Prenuptial Agreement
Why Have a Prenuptial Agreement?
People have mixed feelings about prenuptial agreements. What could be less romantic than discussing the end of your marriage before it begins? Don’t we all enter marriage thinking it is forever? Why else would we ever marry? Yet sometimes a prenup makes sense. This is especially the case when parties have been married before and have children from their prior marriages. It is easy to understand the desire to protect your children by making sure a new spouse will not receive assets intended for your children. It is also understandable when parents want their child to have a prenuptial agreement to protect family assets that their child will inherit. So how do you accomplish these goals without destroying the love and trust between the couple anticipating marriage?
The Shark Divorce Lawyer Approach
Use a Divorce Mediator, not a Shark, for your Prenuptial Agreement
Typically, a person concerned about protecting assets when anticipating marriage, often motivated by fear, will hire a divorce lawyer. The divorce lawyer will go about zealously protecting his or her client by drafting a prenuptial agreement that fully protects the client without any regard for the interests of the intended spouse. When the intended receives the draft prenup, he or she will consult another shark divorce lawyer to create a counter proposal to the harsh prenuptial agreement. From this point on, the parties are in an adversarial situation. They will become defensive and angry because their lawyers will tell them that their intended is trying to take advantage of them. This battle often plays out only weeks or days before the wedding date and creates a cloud over the joyous event. Eventually the parties will give up and sign the agreement whether or not they think it is fair, with the hope that they will never actually get to a point where it is needed. There is an alternative way to accomplish the desired goal of protecting assets is a manner that is fair to both parties.
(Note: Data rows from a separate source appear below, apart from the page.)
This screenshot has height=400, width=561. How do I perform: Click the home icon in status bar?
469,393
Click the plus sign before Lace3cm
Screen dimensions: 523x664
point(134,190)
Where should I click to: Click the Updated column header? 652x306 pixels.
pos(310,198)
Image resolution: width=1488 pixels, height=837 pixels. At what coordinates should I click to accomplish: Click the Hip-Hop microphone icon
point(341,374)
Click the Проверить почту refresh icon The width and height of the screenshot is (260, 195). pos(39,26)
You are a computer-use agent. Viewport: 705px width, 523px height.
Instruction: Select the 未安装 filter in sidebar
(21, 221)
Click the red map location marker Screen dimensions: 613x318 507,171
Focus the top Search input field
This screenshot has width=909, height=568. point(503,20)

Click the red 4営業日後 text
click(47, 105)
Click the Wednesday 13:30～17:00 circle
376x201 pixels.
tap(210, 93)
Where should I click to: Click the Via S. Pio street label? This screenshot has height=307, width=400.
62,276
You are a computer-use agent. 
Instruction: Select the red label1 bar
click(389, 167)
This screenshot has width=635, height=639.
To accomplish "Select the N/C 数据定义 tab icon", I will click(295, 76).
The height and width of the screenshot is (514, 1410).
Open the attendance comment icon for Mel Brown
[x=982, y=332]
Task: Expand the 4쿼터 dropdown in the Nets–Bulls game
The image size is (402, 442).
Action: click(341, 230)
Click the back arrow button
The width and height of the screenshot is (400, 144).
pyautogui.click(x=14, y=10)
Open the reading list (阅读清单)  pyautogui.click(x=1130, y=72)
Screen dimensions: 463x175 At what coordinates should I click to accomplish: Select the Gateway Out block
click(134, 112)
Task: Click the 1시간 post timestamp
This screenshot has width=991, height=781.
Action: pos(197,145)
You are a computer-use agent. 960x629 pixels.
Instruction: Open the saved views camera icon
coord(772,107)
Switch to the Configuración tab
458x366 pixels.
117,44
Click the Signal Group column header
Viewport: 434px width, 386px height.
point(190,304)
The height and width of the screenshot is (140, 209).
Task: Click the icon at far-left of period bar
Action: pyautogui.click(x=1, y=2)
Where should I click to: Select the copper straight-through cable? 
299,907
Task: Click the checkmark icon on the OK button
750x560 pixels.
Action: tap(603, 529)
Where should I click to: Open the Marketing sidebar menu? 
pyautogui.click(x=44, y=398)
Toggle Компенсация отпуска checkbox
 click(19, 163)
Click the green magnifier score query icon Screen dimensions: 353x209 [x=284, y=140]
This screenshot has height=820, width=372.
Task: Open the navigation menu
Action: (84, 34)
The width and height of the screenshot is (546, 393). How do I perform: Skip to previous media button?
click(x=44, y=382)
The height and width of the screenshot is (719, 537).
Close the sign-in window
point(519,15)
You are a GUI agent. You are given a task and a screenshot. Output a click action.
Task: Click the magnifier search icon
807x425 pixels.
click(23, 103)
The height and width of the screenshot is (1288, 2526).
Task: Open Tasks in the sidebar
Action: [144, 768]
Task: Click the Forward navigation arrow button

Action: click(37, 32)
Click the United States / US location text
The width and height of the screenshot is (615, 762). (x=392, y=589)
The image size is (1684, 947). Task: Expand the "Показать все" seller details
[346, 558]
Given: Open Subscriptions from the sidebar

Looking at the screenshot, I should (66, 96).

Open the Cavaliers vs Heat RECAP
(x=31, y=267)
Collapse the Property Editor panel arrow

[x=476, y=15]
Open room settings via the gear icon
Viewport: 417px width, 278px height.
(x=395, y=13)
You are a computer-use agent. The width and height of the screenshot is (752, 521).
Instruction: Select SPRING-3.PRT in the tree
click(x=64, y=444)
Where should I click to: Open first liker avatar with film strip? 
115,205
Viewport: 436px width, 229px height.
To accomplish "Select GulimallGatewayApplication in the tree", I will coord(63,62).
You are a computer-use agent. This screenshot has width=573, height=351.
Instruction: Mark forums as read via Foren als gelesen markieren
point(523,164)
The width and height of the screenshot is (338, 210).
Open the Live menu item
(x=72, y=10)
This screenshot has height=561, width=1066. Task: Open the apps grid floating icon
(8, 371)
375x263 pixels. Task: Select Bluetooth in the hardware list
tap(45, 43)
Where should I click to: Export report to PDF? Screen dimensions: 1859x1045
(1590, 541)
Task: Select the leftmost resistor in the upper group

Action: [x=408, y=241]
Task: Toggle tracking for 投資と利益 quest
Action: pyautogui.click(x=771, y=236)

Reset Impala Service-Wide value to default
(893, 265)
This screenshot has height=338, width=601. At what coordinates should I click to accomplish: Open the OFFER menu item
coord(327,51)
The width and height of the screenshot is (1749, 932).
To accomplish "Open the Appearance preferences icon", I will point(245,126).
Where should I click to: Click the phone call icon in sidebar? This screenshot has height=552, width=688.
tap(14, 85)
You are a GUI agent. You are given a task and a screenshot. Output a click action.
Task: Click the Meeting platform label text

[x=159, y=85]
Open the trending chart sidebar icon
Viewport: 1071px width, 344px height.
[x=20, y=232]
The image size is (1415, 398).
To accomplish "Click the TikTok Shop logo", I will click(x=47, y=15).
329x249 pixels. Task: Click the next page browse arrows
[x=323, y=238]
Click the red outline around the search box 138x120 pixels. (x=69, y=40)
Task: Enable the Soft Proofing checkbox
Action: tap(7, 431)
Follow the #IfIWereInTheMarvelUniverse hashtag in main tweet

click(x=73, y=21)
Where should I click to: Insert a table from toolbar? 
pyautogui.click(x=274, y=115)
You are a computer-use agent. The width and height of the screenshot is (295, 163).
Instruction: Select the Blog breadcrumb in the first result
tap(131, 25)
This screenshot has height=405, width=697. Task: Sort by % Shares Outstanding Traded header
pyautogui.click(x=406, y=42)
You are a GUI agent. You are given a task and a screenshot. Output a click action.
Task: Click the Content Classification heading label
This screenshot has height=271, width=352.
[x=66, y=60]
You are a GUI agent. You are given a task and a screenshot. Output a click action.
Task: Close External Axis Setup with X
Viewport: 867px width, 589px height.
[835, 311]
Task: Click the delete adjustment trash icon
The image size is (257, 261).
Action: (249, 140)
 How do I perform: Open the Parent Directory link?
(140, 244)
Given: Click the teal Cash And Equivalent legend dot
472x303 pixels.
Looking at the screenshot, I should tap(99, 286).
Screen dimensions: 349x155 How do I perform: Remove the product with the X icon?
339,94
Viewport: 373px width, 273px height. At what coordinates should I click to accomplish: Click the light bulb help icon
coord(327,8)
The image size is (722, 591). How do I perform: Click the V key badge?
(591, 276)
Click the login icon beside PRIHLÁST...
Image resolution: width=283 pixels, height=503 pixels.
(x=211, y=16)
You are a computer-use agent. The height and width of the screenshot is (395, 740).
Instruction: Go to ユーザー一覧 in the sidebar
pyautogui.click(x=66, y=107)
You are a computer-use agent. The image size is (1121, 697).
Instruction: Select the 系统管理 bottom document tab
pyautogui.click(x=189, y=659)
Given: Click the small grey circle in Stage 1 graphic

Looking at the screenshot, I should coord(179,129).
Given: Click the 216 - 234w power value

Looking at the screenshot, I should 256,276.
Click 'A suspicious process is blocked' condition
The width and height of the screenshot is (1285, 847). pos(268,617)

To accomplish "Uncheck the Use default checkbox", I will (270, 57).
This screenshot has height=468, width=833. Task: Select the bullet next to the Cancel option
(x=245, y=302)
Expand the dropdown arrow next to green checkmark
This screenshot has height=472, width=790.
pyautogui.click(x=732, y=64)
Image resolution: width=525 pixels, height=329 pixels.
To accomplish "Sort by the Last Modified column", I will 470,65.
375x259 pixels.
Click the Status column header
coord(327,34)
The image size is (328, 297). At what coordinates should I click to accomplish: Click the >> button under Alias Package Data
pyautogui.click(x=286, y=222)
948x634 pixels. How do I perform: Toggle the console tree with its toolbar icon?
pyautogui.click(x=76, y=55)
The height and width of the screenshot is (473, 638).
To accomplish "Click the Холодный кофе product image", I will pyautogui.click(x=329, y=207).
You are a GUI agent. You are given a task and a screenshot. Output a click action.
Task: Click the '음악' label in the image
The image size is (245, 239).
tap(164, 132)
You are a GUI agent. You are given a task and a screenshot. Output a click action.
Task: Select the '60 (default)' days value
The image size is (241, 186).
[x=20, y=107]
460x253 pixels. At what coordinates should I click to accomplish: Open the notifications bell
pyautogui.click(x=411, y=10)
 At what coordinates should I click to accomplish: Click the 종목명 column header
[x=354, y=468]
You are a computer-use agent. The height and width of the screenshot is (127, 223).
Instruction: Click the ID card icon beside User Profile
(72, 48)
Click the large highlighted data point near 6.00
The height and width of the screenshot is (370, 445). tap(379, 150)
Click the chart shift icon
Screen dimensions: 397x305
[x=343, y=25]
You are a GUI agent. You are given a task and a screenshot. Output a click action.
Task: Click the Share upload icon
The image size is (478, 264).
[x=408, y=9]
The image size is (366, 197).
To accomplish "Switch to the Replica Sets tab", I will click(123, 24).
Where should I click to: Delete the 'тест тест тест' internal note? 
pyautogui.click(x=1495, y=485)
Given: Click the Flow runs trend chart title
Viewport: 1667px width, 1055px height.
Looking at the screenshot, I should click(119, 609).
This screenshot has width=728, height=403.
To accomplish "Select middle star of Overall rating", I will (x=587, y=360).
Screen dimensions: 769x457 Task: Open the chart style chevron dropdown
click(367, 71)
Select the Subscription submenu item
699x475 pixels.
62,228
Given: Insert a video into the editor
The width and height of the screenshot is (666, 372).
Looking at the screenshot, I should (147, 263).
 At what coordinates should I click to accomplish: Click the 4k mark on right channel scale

The Divorce Lawyer Mediator Approach
Imagine an honest conversation between the parties about their respective fears, concerns and desires. A divorce lawyer who is acting as a mediator will sit with a couple to facilitate such a conversation. Each party will have an opportunity to hear and be heard. The divorce lawyer can explain to the couple what rights they would have upon the termination of their marriage by death or divorce in the absence of a prenuptial agreement. That will enable a consideration of whether, and to what extent, the couple wishes to vary from their legal positions. Then the mediator can then draft an agreement that makes sense to the couple. Each will likely have the agreement reviewed by his or her own divorce lawyer. Review by separate divorce lawyers will provide comfort to the parties that the agreement they are signing is reasonable. Independent review by separate divorce lawyers will also aid in making the agreement enforceable if it ever needs to be enforced.